Le 28 décembre 1970 prenait fin la Crise d’octobre, alors que les trois membres en cavale de la cellule Chénier du FLQ étaient arrêtés dans un tunnel qu’ils avaient creusé sous une maison de Saint-Luc-sur-Richelieu. C’est Paul Rose, leader du groupe, qui écopera le plus, avec deux peines d’emprisonnement à vie pour l’enlèvement et le meurtre de Pierre Laporte. C’est aussi lui qui sortira de prison le dernier, en décembre 1982.
Pourtant, en 1971, à l’enquête de coroner et au procès de Francis Simard, il avait été mis en preuve que Paul Rose n’était pas présent à Saint-Hubert au moment de la mort du ministre Laporte. Mais en septembre 1972, la demande d’en appeler à la condamnation pour meurtre logée par Paul Rose sera tout de même rejetée, à trois juges contre deux, sur une question de droit plutôt que sur la valeur des nouveaux faits.
L’absence de Paul Rose les 16 et 17 octobre 1970 lors de la prétendue « exécution » de Laporte sera aussi démontrée lors des audiences de la commission Duchaîne, en 1980. On a même appris en septembre dernier l’existence d’un enregistrement effectué en janvier 1971 par écoute électronique en prison où Jacques Rose confie à l’avocat Robert Lemieux que la mort de Laporte a été accidentelle (Radio-Canada, 24 septembre 2010).

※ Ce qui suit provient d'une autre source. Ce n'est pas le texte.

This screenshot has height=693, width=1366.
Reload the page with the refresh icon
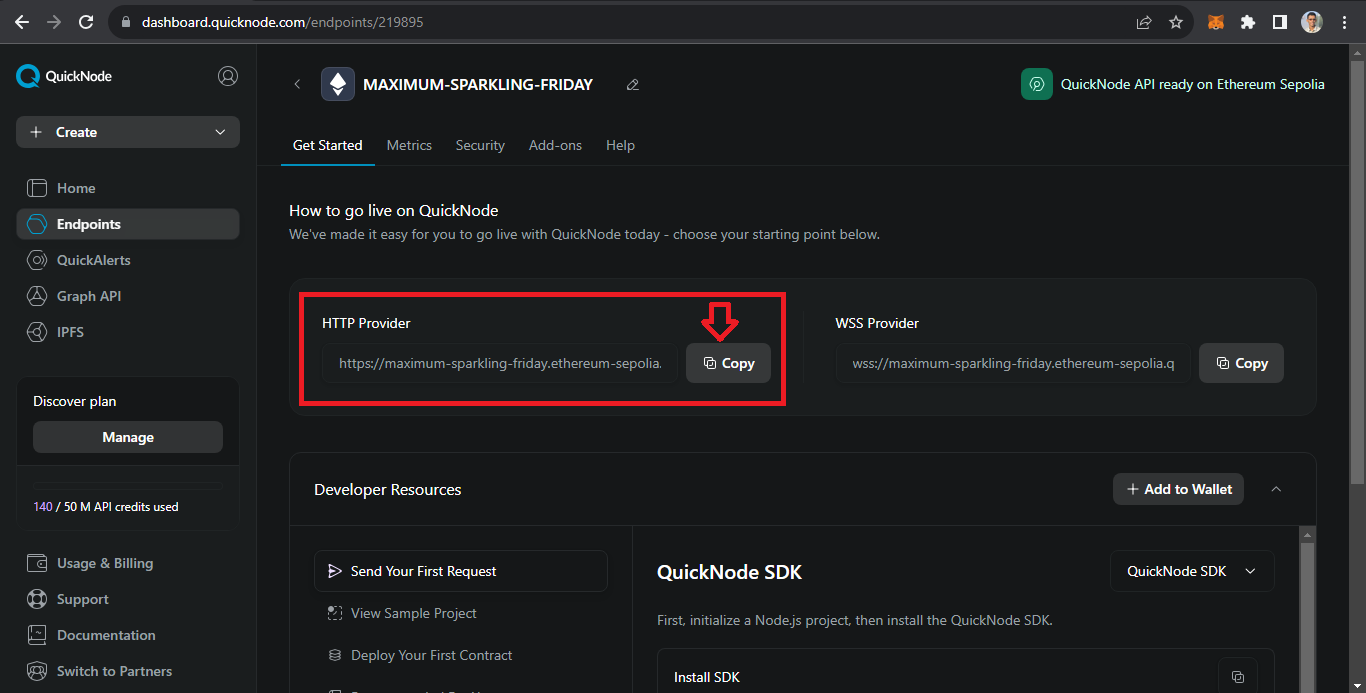pos(86,22)
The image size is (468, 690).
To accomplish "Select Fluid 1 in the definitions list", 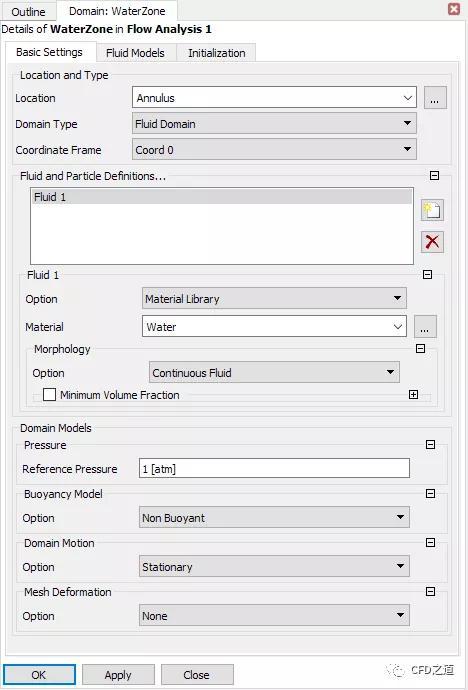I will click(x=222, y=197).
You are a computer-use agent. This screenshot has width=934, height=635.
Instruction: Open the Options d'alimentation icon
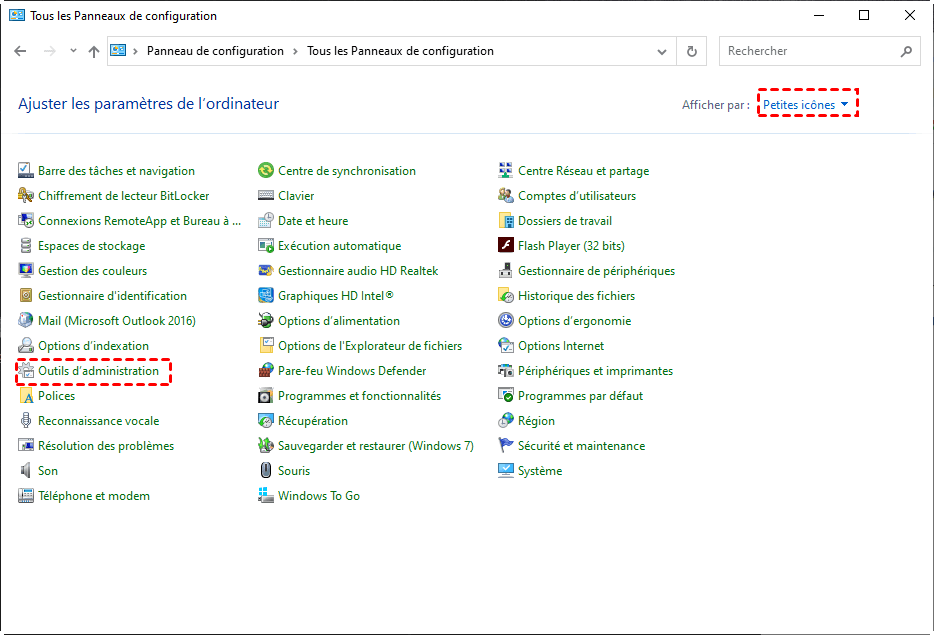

Bien sûr, l’enlèvement et la séquestration de Laporte constituent déjà un crime très grave, sans toutefois justifier l’abjecte promulgation de la Loi sur les mesures de guerre. Mais il demeure que Rose a vécu les 42 dernières années en étant considéré par la justice comme l’assassin de Laporte alors qu’il n’en est rien. Toutes ces années, il aurait pu le clamer haut et fort. Mais par solidarité extrême envers ses complices ou par dogmatisme idéologique, ou les deux, Paul Rose est resté prisonnier de sa propre rhétorique révolutionnaire. Cet entêtement était manifeste le 1er octobre 2010, alors que Radio-Canada diffusait une entrevue accordée à Bernard Derome par un Paul Rose visiblement tendu et nerveux, malgré les quatre décennies écoulées depuis les sombres événements.
« Un accident ? », demande le journaliste. « Ce n’était pas ça l’objectif. […] Ce n’est pas totalement accidentel, c’est certain. Mais ce n’est pas non plus totalement gratuit. […] Jamais au départ on n’avait l’intention d’en finir de cette façon-là », confirme pour une rare fois l’ex-felquiste. « On a fait ça [l’enlèvement] parce qu’on croyait à l’avancement de la société. Alors, peut-être qu’on a fait une erreur. Peut-être. On n’est pas nécessairement à l’abri de toute vérité ou pas. Peut-être. On fait des choix dans la vie. Mais on pourra jamais nous dire qu’on n’a pas essayé », explique Rose, en des mots qui ont des airs de regrets qu’il refuse de s’admettre à lui-même.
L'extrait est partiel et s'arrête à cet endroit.